Quand je suis arrivée à Amos en 1974, le Palais de justice était encore le lieu de la cour, des jurys, des acquittements et des condamnations, tel qu’il avait été construit en 1922. De face, un large escalier, un portail imposant. Derrière : la prison. Cette masse de briques nous regarde de haut. Sa symétrie nous parle des lois qui y seront appliquées scrupuleusement.

En général, on entre dans les palais de justice à pas feutrés, en silence. On chuchote. Impressionnée. Ou on fait un détour…
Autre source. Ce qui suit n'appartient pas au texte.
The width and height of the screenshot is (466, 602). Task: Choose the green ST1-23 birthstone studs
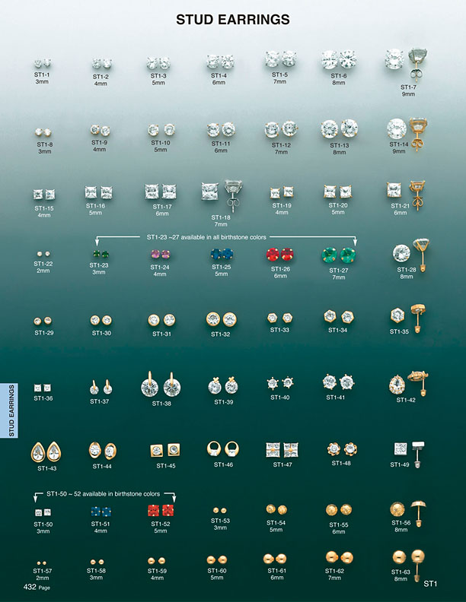100,254
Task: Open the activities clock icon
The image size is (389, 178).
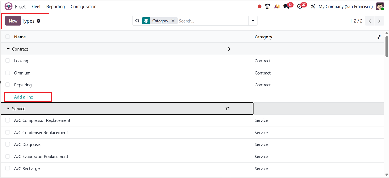Action: tap(300, 6)
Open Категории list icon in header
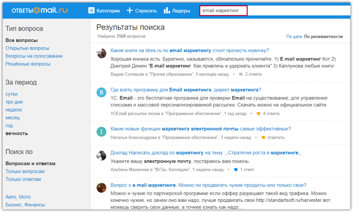This screenshot has height=212, width=353. (91, 11)
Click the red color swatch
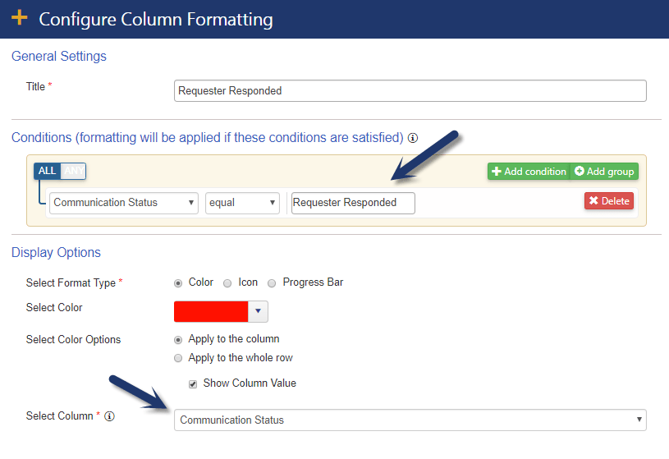Image resolution: width=669 pixels, height=459 pixels. [211, 311]
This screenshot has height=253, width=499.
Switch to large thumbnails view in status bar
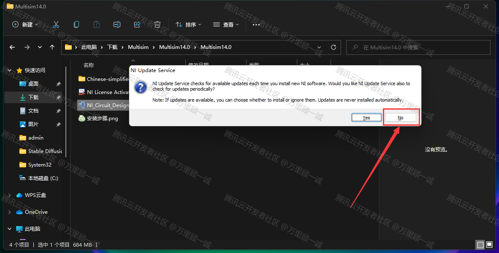pyautogui.click(x=489, y=245)
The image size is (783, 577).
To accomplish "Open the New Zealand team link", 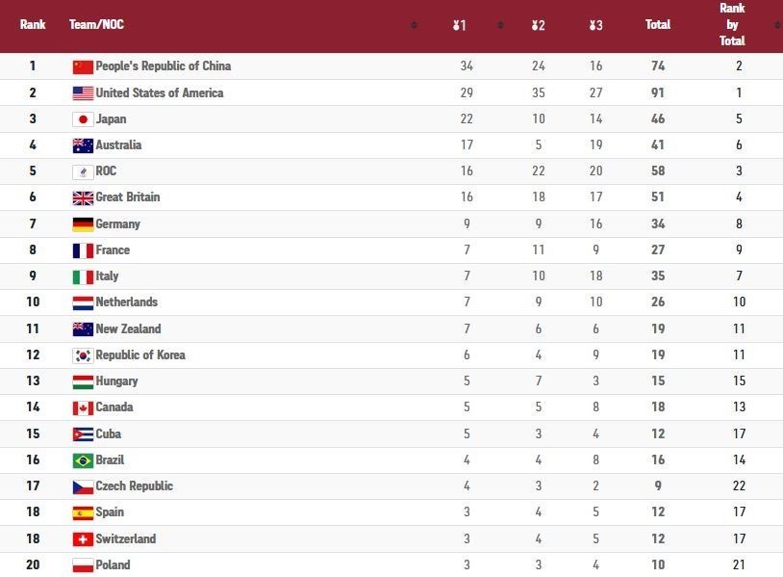I will (x=128, y=329).
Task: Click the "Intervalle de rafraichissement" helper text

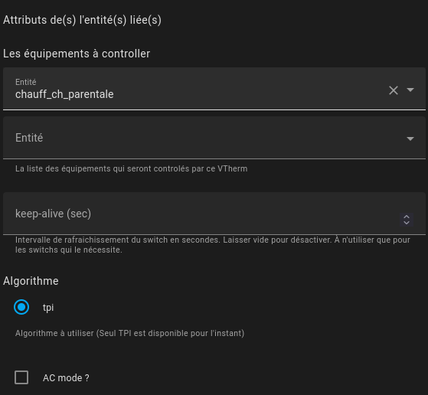Action: 213,240
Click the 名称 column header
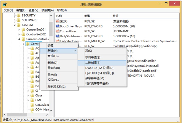Screen dimensions: 182x123 (x=59, y=16)
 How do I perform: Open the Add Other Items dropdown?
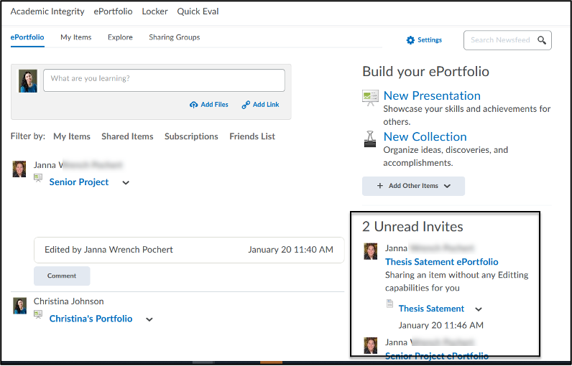point(413,186)
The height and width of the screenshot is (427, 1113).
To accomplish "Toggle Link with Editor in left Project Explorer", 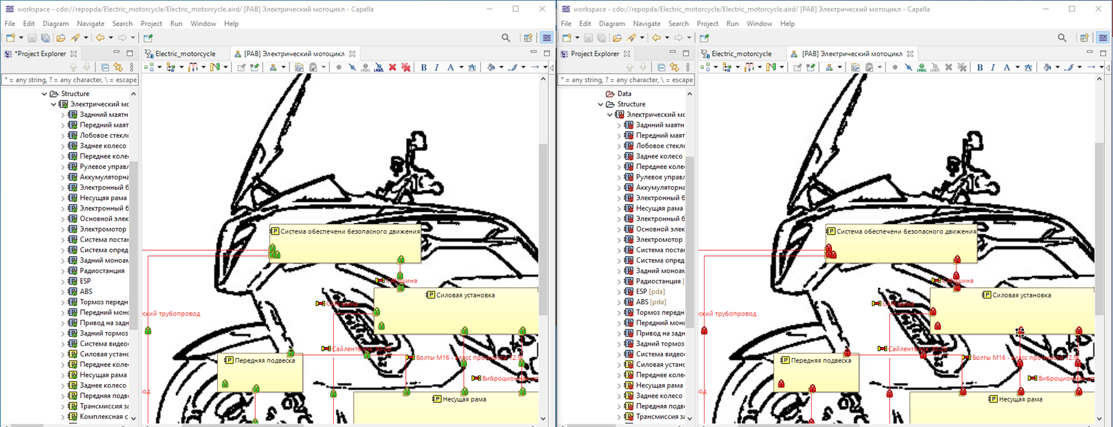I will tap(118, 68).
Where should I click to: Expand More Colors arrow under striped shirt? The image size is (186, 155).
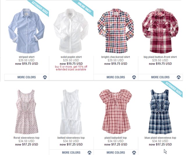(45, 77)
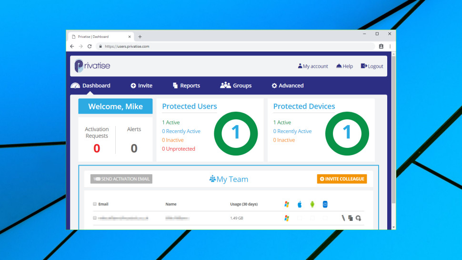Image resolution: width=462 pixels, height=260 pixels.
Task: Click the blue iOS platform column icon
Action: 325,204
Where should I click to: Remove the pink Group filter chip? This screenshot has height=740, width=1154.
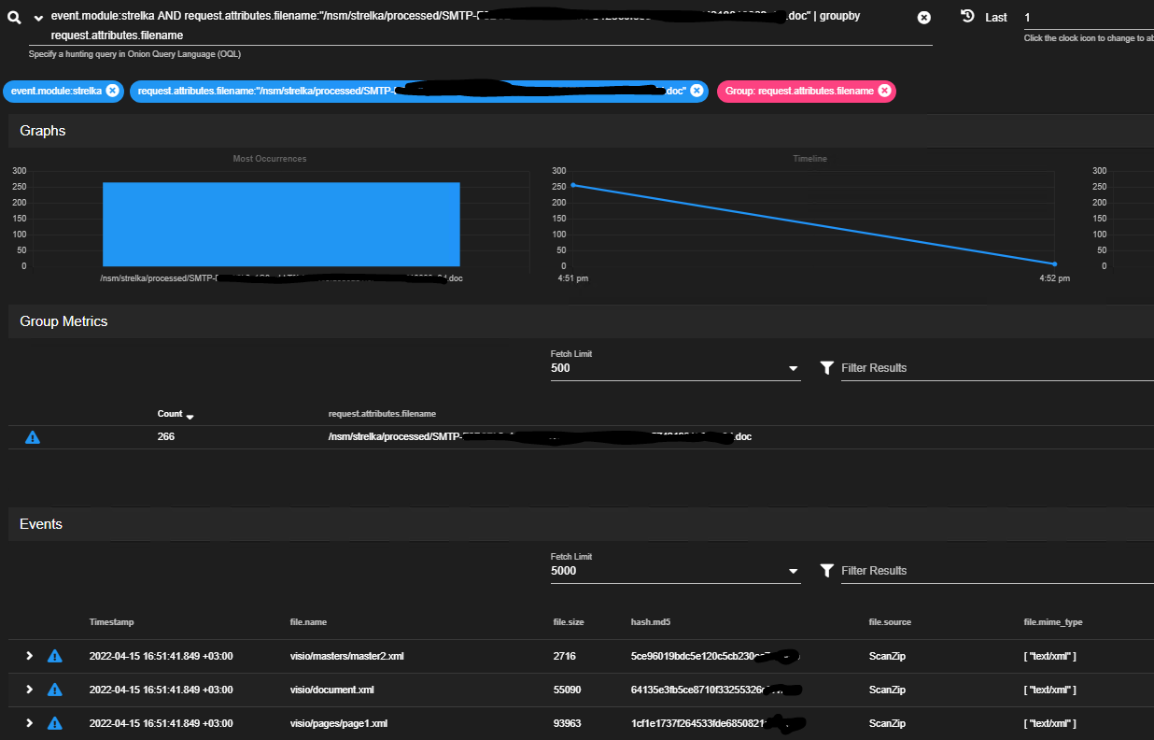[884, 91]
Quand j’ai osé y mettre les pieds pour la première fois, il était devenu le Palais des arts Harricana et Musée d’histoire de l’Abitibi. En entrant, c’est toute l’histoire de l’Abitibi qui vient à ma rencontre, tranquillement. L’histoire des bâtisseuses et des bâtisseurs de ce pays innommé. Encore innommé à l’intérieur de moi.
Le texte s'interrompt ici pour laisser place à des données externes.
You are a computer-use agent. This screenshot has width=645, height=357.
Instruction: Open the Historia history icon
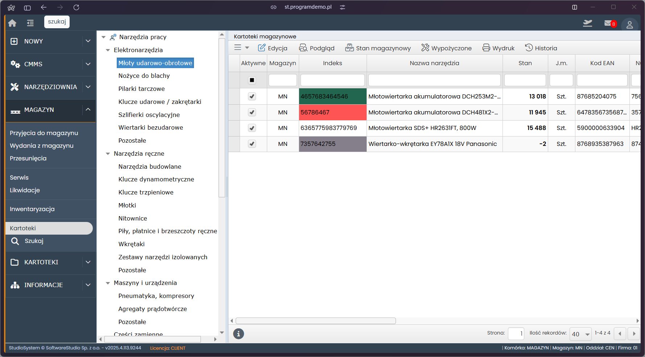[x=529, y=48]
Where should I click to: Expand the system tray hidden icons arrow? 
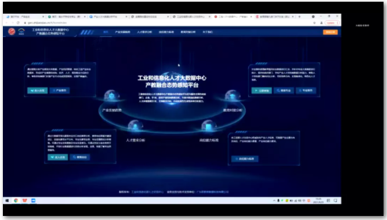tap(274, 200)
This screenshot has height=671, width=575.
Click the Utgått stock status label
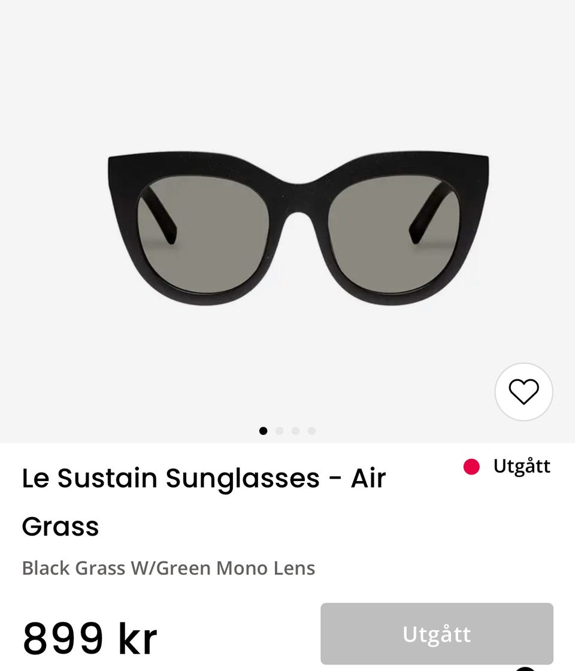click(x=521, y=466)
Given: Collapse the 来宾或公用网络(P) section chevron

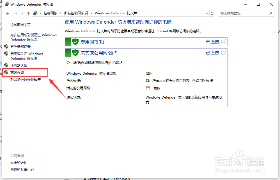Looking at the screenshot, I should [x=224, y=53].
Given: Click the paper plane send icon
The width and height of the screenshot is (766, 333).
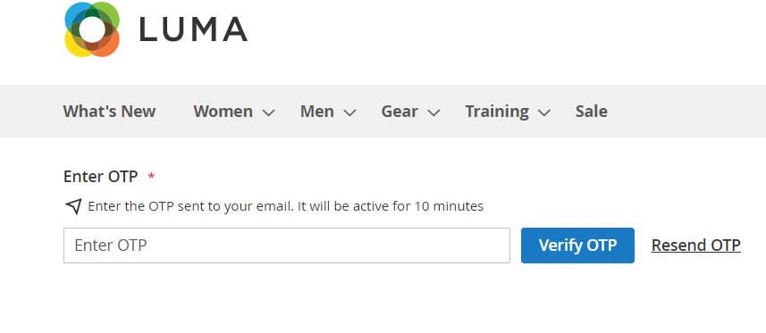Looking at the screenshot, I should 73,206.
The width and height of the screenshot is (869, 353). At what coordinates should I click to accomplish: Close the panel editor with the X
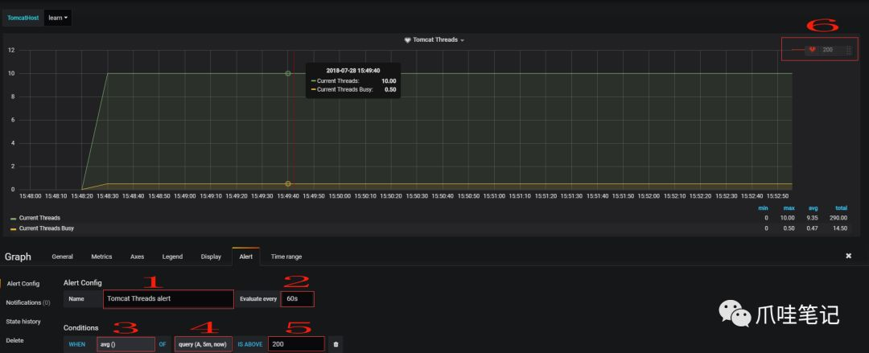(x=849, y=256)
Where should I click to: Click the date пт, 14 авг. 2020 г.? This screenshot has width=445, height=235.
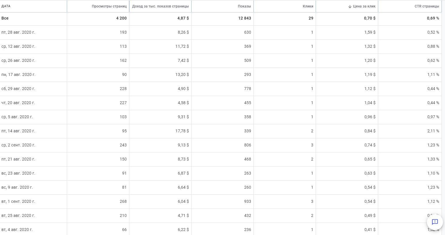(x=18, y=131)
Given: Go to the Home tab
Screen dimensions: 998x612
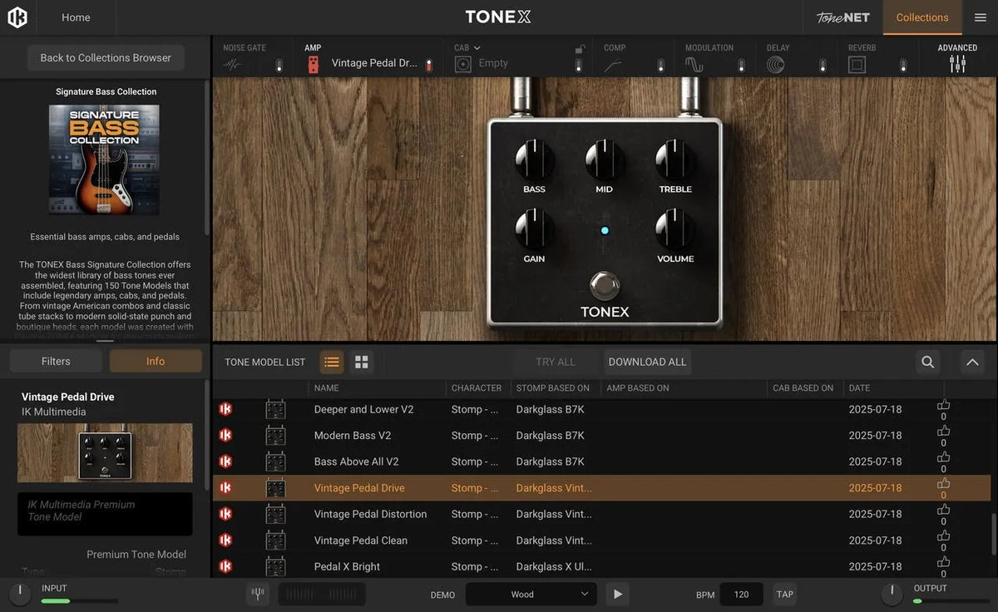Looking at the screenshot, I should point(76,17).
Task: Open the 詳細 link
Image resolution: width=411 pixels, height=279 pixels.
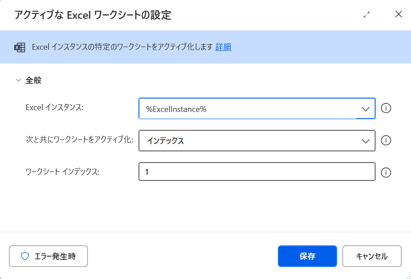Action: pyautogui.click(x=223, y=47)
C’est un soir de vernissage. Sur les murs, partout, de grandes toiles de Virginia Pésémapéo-Bordeleau. Plus loin, des oeuvres de Luc Lafrenière, une autre salle dite d’exposition permanente regroupe des œuvres d’artistes d’ici. Des photographies, des petits mots, des gens, chaleureux, absorbés, en train de boire les couleurs et les émotions exprimées par les artistes.

Combien de mains se sont appuyées aux chambranles des portes de bois précieux? Combien de sentences ont résonné entre ses murs? Je m’extasie du mélange de l’histoire, du patrimoine, de l’art. Une émotion forte secoue mes racines.
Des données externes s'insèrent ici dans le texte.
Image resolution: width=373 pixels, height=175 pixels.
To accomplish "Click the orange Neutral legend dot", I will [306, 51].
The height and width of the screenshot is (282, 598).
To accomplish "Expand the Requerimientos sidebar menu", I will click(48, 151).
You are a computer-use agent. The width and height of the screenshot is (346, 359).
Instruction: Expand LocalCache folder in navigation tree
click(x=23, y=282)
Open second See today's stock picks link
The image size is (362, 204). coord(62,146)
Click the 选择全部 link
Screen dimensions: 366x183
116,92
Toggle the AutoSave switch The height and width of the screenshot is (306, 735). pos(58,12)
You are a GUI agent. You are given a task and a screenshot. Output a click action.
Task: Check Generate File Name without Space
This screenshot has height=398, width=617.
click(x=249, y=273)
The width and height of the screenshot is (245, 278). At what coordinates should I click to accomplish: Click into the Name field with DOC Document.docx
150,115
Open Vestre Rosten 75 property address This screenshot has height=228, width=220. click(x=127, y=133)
Que s’est-il passé entre ces époques pour que je sois ravie, charmée par tant de beauté? Des heures et des heures de travail. Voire de nombreuses années. D’ardeur. De rêves. Depuis si longtemps…

La renaissance du palais

Le 23 décembre 2005 est née la Corporation de la galerie d’art et du musée historique de l’Abitibi, connue sous l’appellation Palais des arts Harricana et Musée d’histoire de l’Abitibi. Sous la direction de Mme Lana Greben, de nombreux béné­voles se mettent à l’ouvrage. Depuis cette date, malgré le manque de ressources financières et malgré que les activités reposent ­presque entièrement sur le bénévolat, l’organisme réussit le tour de force de présenter plus de trois cents ­artistes en arts visuels, dans le cadre de trente-cinq expositions ayant nécessité l’organisation d’une trentaine de vernissages.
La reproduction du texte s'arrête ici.